Freddie Mac’s Primary Mortgage Market Survey (PMMS) results have been released and it appears that these stats show average fixed mortgage rates moving slightly lower as markets awaited the Federal Reserve’s monetary policy announcement.
Frank Nothaft is the vice president and chief economist of Freddie Mac and he explained, “Mortgage rates were relatively unchanged this week as market participants awaited the Federal Reserve’s (Fed) monetary policy announcement.”

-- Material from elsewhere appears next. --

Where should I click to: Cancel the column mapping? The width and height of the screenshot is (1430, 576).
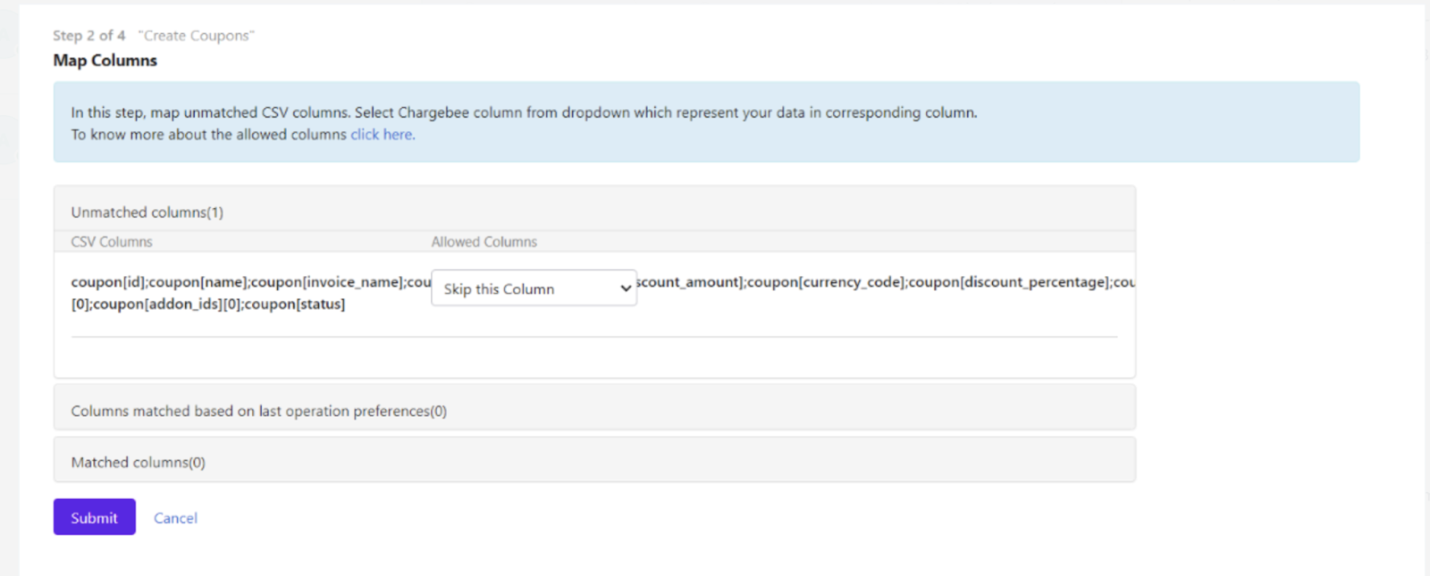coord(175,518)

He goes on to say, “The Fed stated that economic growth has been expanding at a moderate pace and that labor market conditions have shown further improvement, although the unemployment rate remains elevated.” This is something we have stated before in a previous blog, but that financial experts are at the very least, optimistic about the future. Nothaft goes on to say, “It noted inflation has been running below the Fed’s longer-run objective as well. As a result, the Fed will continue its bond-buying program at the current pace and maintain its highly accommodative monetary policy stance.”
Meanwhile, he five-year Treasury-indexed hybrid adjustable-rate mortgage (ARM) averaged 2.79 percent with an average 0.5 point, which is the same as last week. However, a year ago, the five-year ARM averaged 2.77 percent. The one-year Treasury-indexed ARM averaged 2.57 percent this week with an average 0.4 point, down from last week when it averaged 2.58 percent. At this time last year, the one-year ARM averaged 2.74 percent.
Nothaft reassures us, “The Fed also affirmed that the housing sector has strengthened further.” On example of this is that -family housing permits increased nearly two percentage points in May. Nothaft says that means we’re at, “an annualized pace of 649,000 homes, the most since May 2008. In addition, homebuilder confidence in June rose to its highest reading since March 2006.”
It looks as though things are starting to look up. The more confident people are in the housing market, the more apt they will be to buying that new house and starting that new life by taking that new job. It’s time we all get our feet back on the ground.